When myths and stories contradict, the ones that persist aren’t the ones that are right. The ones that people remember and share persist.
I’m writing about it after reading this quote from E. O. Wilson:
Creation stories gave the members of each tribe an explanation for their existence. It made them feel loved and protected above all other tribes. In return, their gods demanded absolute belief and obedience. And rightly so. The creation myth was the essential bond that held the tribe together. It provided its believers with a unique identity, commanded their fidelity, strengthened order, vouchsafed law, encouraged valor and sacrifice, and offered meaning tot he cycles of life and death. No tribe could long survive without the meaning of its existence defined by a creation story. The option was to weaken, dissolve, and die. In the early history of each tribe, the myth therefore had to be set in stone.
The message “be fruitful and multiply” is contained within a set of stories that tell people they’re great, better than everyone else, and so on. If you believe we’ve overpopulated the world, you may consider a scientific message about carrying capacities and potential suffering accurate, but I doubt it will stick or spread.
Podcast guest Mechai Viravaidya created effective messages and stories about contraception in Thailand. He innovated stories and practices that created stories that engaged people to use contraception. The Population Media Center, headed by podcast guest Bill Ryerson, does it too. I recommend looking both up. My resource page links to them.
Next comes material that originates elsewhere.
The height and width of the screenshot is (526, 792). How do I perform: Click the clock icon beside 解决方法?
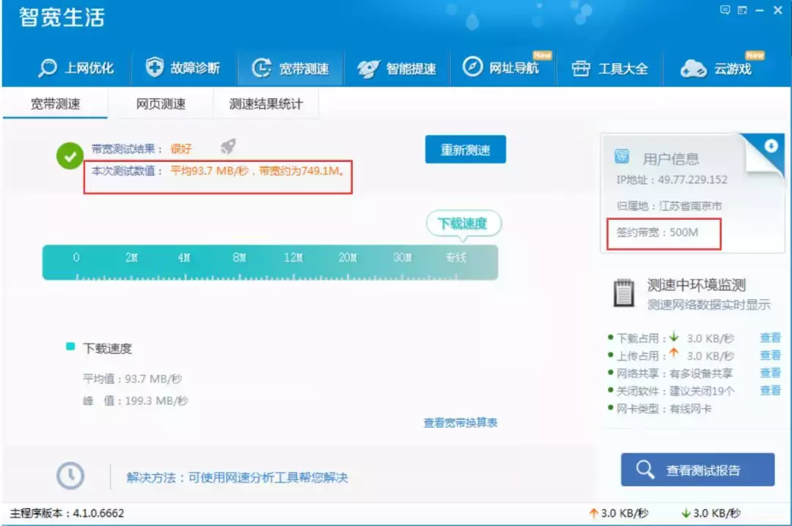coord(70,475)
Mostly when I hear environmentalists talk, they don’t tell stories at all. What they tell tends to sound judgmental, logical (meaning it provokes debate), self-righteous, and other things that don’t engage. They evoke emotions of defensiveness, anxiety, hopelessness, helplessness, argument, and such.
I believe I’m putting effective stories my upcoming book. I think some podcast guest stories of people acting in stewardship for the first time and enjoying the experience make effective stories.
We who are working on environmental stewardship have to come up with more effective stories if we want to influence people’s behavior.